Arendt faz uma análise da massificação que levou a implantação do processo de tecnificação, industrialização e consequente racionalização das decisões acerca das organizações humanas. Esse processo, originado na idade moderna e que atinge seu apogeu na contemporaneidade, torna possível perceber que em detrimento da evolução humana, o critério que passa a reger o desenvolvimento social e o progresso técnico é a inovação tecnológica. As discussões e deliberações, próprias do âmbito técnico e político – lugar onde o vínculo entre os homens se estabelece, através da articulação e do interesse pelo mundo comum e por si mesmos, são substituídas pela tecnologização, pela formalização e pela automatização dos processos decisórios.

A funcionalização e a “burocratização” que tomam o lugar da deliberação política provocam, segundo Arendt, uma progressiva alienação marcada pela eliminação da possibilidade da motivação e legitimidade da ação humana. O homem passa, então, a fazer parte de um sistema de racionalização, onde o mecanismo técnico-burocrático-sistemático, presente nos processos implantados nas instituições reduz sua atuação e faz com que ele se comporte e funcione como mera peça de uma engrenagem. A instauração desse sistema e suas implicações na vida, na sociedade e na política contemporâneas, desvelando a percepção de que poder e dominação, agora mediados pelos processos técnicos, passam a atuar sobre aspectos da vida humana, tais como: informação, relações, produção e cultura; sendo deslocados da função de controle de consciência e vontade dos homens para o controle das condições e possibilidades de suas ações. Por conseguinte, viver sem compartilhar o mundo com os outros, juntamente com a rapidez com que os procedimentos técnicos e os processos burocráticos dominam tudo, torna a busca de significação uma tarefa muito difícil para o homem. O praticante do mal banal não se reconhece como ser dotado de vontade. Como um autômato, abre mão de sua habilidade de comunicar o que vê e sente e já não se vê mais como um ser dotado de vontade.

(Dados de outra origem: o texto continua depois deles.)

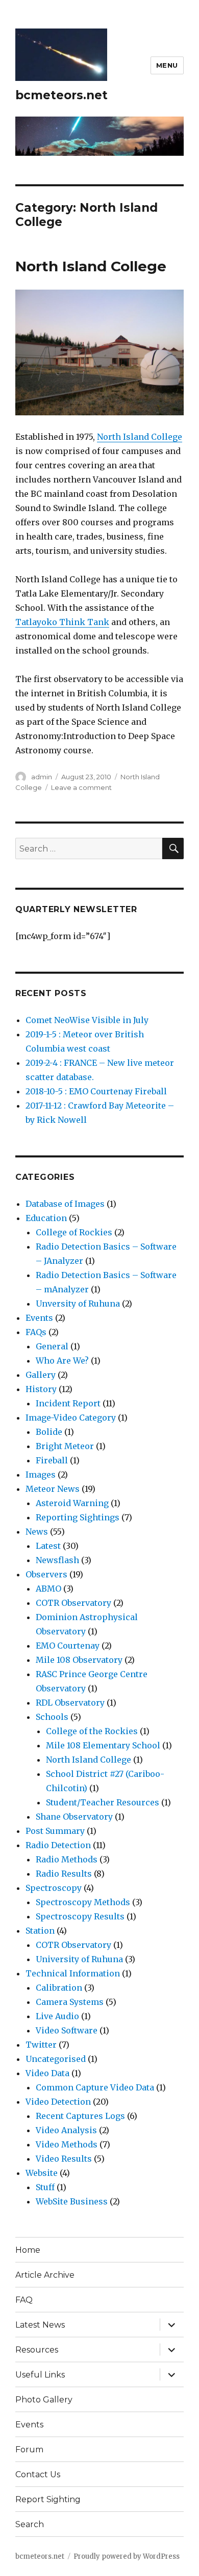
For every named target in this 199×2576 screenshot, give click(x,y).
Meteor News (53, 1489)
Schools (52, 1717)
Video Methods (66, 2144)
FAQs (36, 1332)
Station (40, 1931)
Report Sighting (48, 2499)
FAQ (24, 2300)
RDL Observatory (70, 1702)
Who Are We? (62, 1360)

Por que toda essa discussão à respeito da condição humana e da breve questão acerca da banalidade do mal? Por que Sebastião Salgado, através de seu trabalho com a fotografia, pôde entender por si só os abusos que os próprios homens cometem em detrimento de outros mais fracos. A fome, a pobreza, a desigualdade, a falta de higiene, habitação e muitos outros problemas, são marcos históricos da ação do homem no mundo deixando rastros tremendos de tristezas e de lágrimas. Entretanto, a solução encontrada por ele, não foi a desistência ou mesmo somente a retratação do que ocorre ao redor do planeta, pelo contrário, foi demonstrar o quanto podemos restaurar o que foi perdido e dar vida ao que está morrendo. Nos deu esperanças para continuar à frente de nosso tempo e promover um futuro melhor e mais saudável para todos nesse lugar o qual vivemos juntos, mesmo que separados.